ЗАДАНИЯ
(1) Какие слова прорицателя из трагедии «Юлий Цезарь» приводятся в тексте о прологах Шекспира?
(2) Согласуются ли с текстом о прологах Шекспира следующие утверждения? (a) В интродуктивно-прологовой части ПР даются прогнозы на решение поставленных вопросов. (b) Гамлет просит Горацио наблюдать за поведением Клавдия. (c) Сущность ПР меняется в зависимости от того, каким видом она представлена.
(3) Напишите продолжение текста о прологах Шекспира, начиная сразу после его последнего предложения.

Две знатные фамилии, равно Почтенные, в Вероне обитали, Но ненависть терзала их давно, -Всегда они друг с другом враждовали. До бунта их раздоры довели, И руки их окрасились кровью; Но сердца два они произвели, На зло вражде, пылавшие любовью, И грустная двух любящих судьба Старинные раздоры прекратила. Фамилий тех свирепая борьба, Влюбленных смерть, любви их страстной сила, - Вот то, что мы теперь вам здесь изобразим, Прося у вас на два часа терпенья, И, если что пропустим, то дадим Мы к действию на сцене объясненья.

Рис. 5 – Текстовая иллюстрация. В. Шекспир «Ромео и Джульетте» Пролог

Как следует из примера, приведенного в рис. 5. 1) все события однозначны в своей точности; 2) все задействованные в пьесе персонажи названы и понятны в своих поступках; 3) действие имеет свою однозначную завершенность: не «или – или» как в ПР, где вводная часть представляет его или как “lost”, или как “won”; или как “ fair is foul” или как “foul is fair” и т.д.

Эту же мысль подтверждают и другие прологи в трагедиях В.Шекспира, где опять-таки однозначность следующего за ним текста полностью исключает альтернативу (смотри пролог к исторической хронике «Генрих IV» и другие). Таким образом, в прологах общесценической речи прослеживается совершенно иная картина, чем в интродуктивно-прологовой части ПР, где фиксируется не однозначность, а альтернатива («или - или»).

При постпозиционном использовании вводящей части параллельной речи суть, в принципе, остается той же: интродуктивность появляется на фоне все той же неопределенности, которая присуща этой части ПР. Ср., например, следующие за первой сценой слова прорицателя в трагедии «Юлий Цезарь»: “Beware the ides of March” о необходимости предостережения где, по существу, однозначность в содержании имевших место ранее событий отсутствует. Ср. также слова призрака, заставившие Гамлета глубоко задуматься о правомерности сообщенной ему информации, в силу чего он просит друга – Горацио наблюдать за поведением своего дяди, нового короля - Клавдия за его реакцией в ходе игры актеров.

В результате проведенного анализа можно утверждать, что в противоположность прологу общей сценической речи, в интродуктиано-прологовой части ПР никаких прогнозов на решение поставленных в ней вопросов не дается. Есть только указание на двойственность их восприятия, как на границы тех проблем, которые подлежат рассмотрению. ПР едина в своей сущности, независимо от того, каким видом она представлена – препозиционным или постпозиционным. Однако ПР, существуя в пределах общесценической речи, имеет некоторые черты, присущие только ей, поскольку их характер предопределен двусторонней оппозицией, где одна из сторон выступает как «X», а вторая - как «Y»



Рис. 6 – Схема. Альтернативный характер интродуктивно-прологовой части.

Таким образом, в данном случае главным в дальнейшем построении сюжета всего драматургического произведения является ответ на вопрос: «lost?» или «won?»; «foul is fair?» или « fair is foul?»

СТРОКИ
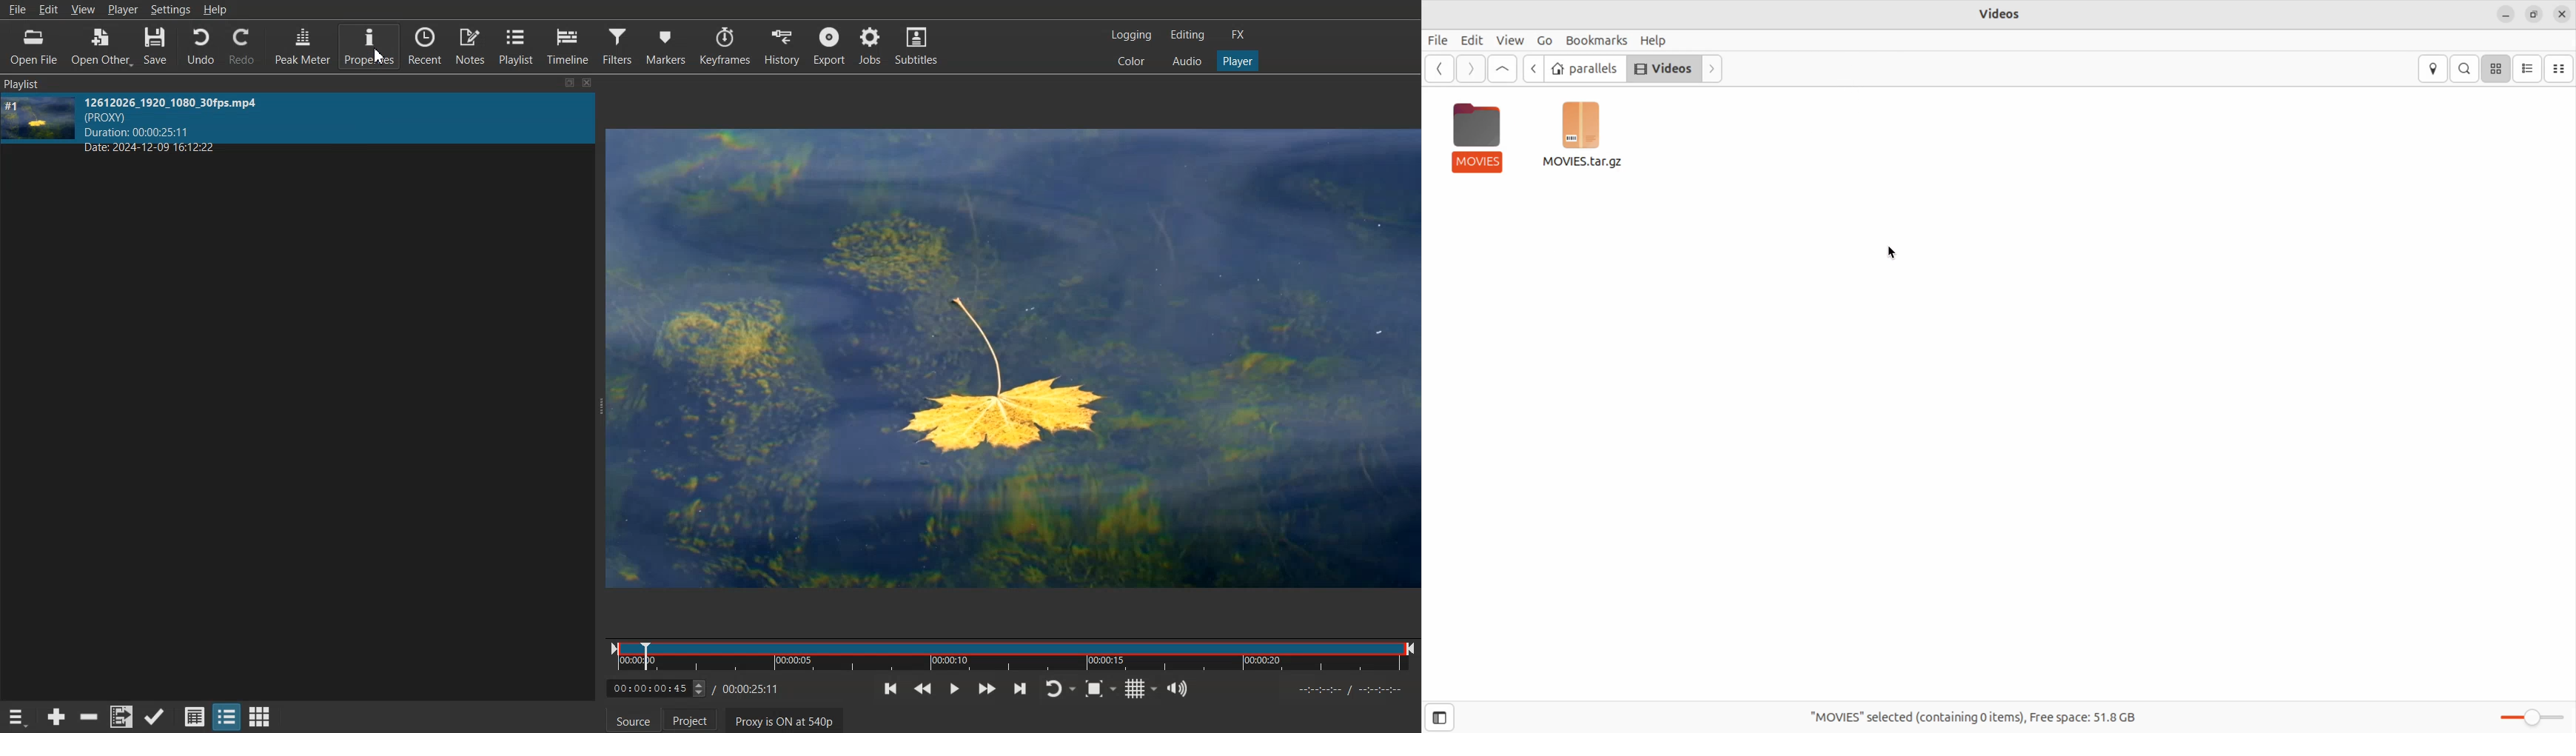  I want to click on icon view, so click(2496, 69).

==

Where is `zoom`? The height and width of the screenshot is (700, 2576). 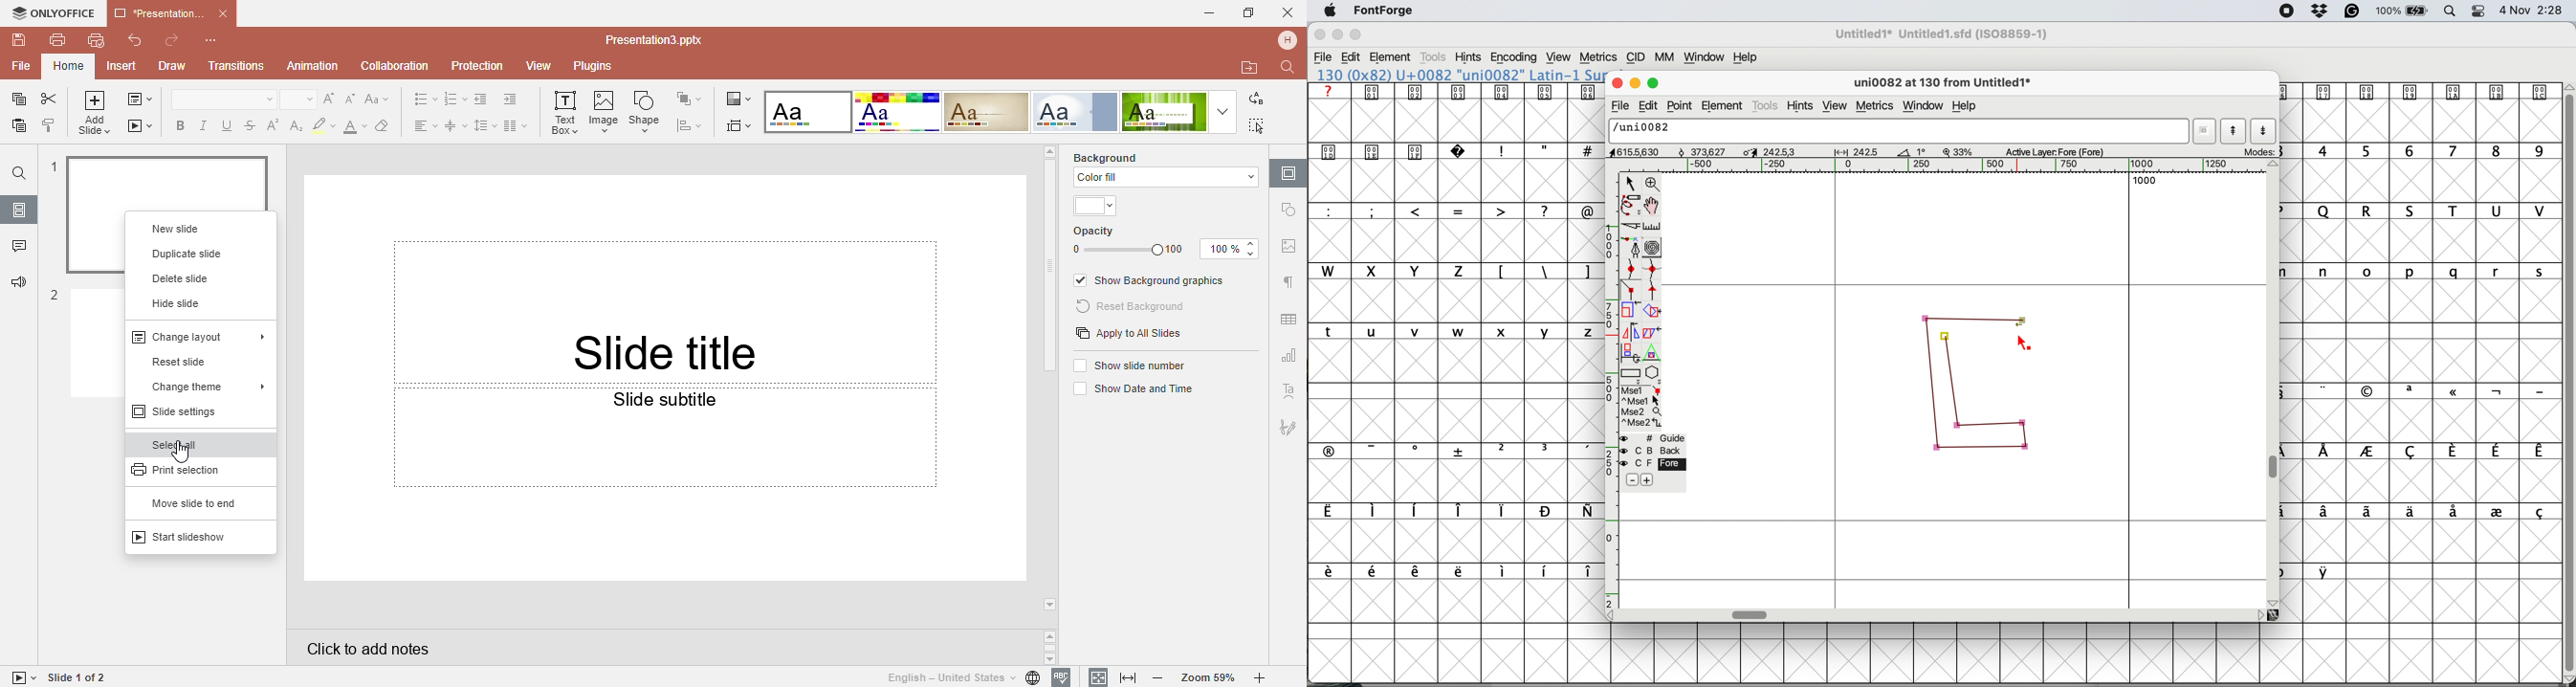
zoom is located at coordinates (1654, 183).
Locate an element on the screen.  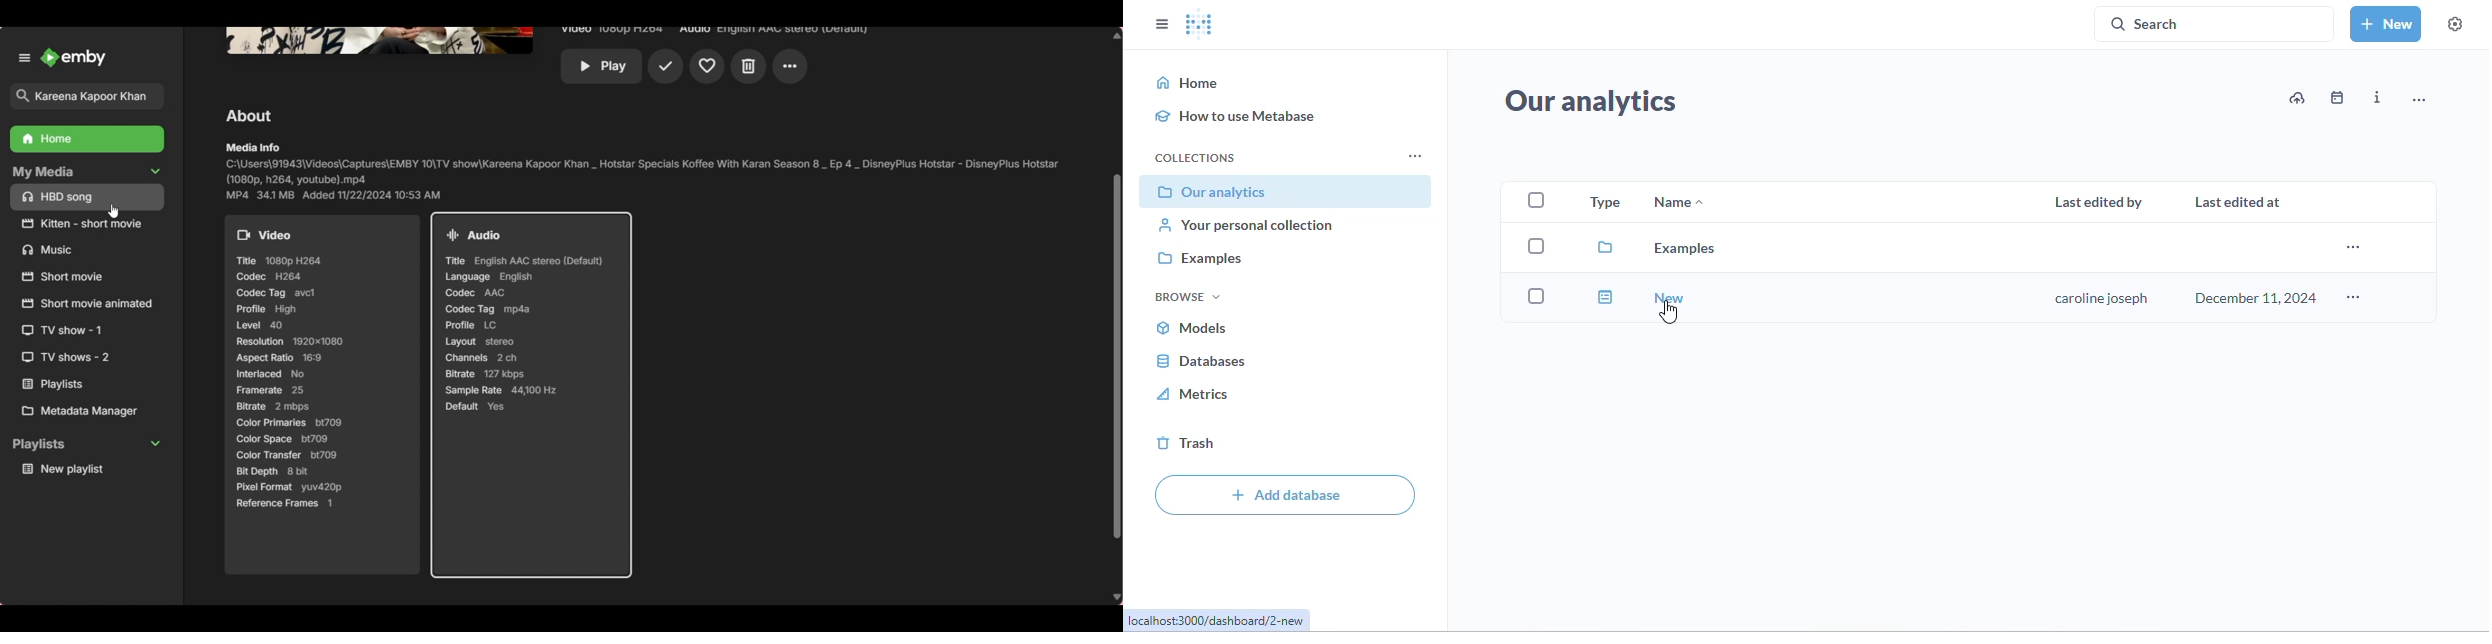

РЕШЁННЫЕ ЗАДАНИЯ
(1) “Beware the ides of March”

(2)
(a) Нет: «никаких прогнозов на решение поставленных в ней вопросов не дается».
(b) Да: «он просит друга – Горацио наблюдать за поведением своего дяди, нового короля - Клавдия».
(c) Нет: «ПР едина в своей сущности, независимо от того, каким видом она представлена».

(3)
Следует отметить тот факт, что постпозиционный вид ПР определяет построение сюжета всего произведения, как то сообщение, которое требует своего подтверждения (например, известие об убийстве отца Гамлета его братом - Клавдием или само общение Гамлета с призраком, который появляется после полуночи и исчезает с первыми петухами в рассветных лучах, а потому у всех, кто видит его, кроме Гамлета, не вызывает никаких сомнений).

Итак, интродуктивно-прологовая часть в своем втором - постпозиционном виде раскрывает ПР не оппозиционно, а в содержании сообщаемой информации, которое должно быть проверено впоследствии, то есть в базисной части, следующей после подтверждения правильности полученной информации. В отличие от первого вида, второй – постпозиционный - вводит зрителя в атмосферу, нуждающуюся в доказательствах, поиск которых драматург ведет совместно с реципиентом на протяжении всей пьесы.

В противоположность препозиционному виду во втором - постпозиционном виде четко обозначен главный действующий персонаж (Гамлет, а не Гораций - ни с кем другим призрак, как показано в интродукции, общаться не намерен; Макбет, а не Банко; Отелло, а не Яго; Цезарь, а не Брут и т.д.), т.е. имеет место движение от последующего события, сообщенного в сцене II, к предшествующему событию, изложенному в сцене I, так как движение идет от II I.

В препозиционном виде направленность движения является диаметрально противоположной: восприятие идет от ранее изложенных событий к последующим (например, от сцены 1 к сцене 2, то есть имеет место направленность от I → II). Ср. сцену I акт I трагедии «Макбет» с заданной зрителю загадкой: Макбет или Банко, и сцену 2 этого же первого акта, где осуществляется конкретизация тех персонажей, которых приветствуют вещие сестры (три ведьмы), как главных действующих лиц всех ожидаемых событий, противопоставляя их через оппозицию равных возможностей: «или?или?», связывающую оба вида интродукции.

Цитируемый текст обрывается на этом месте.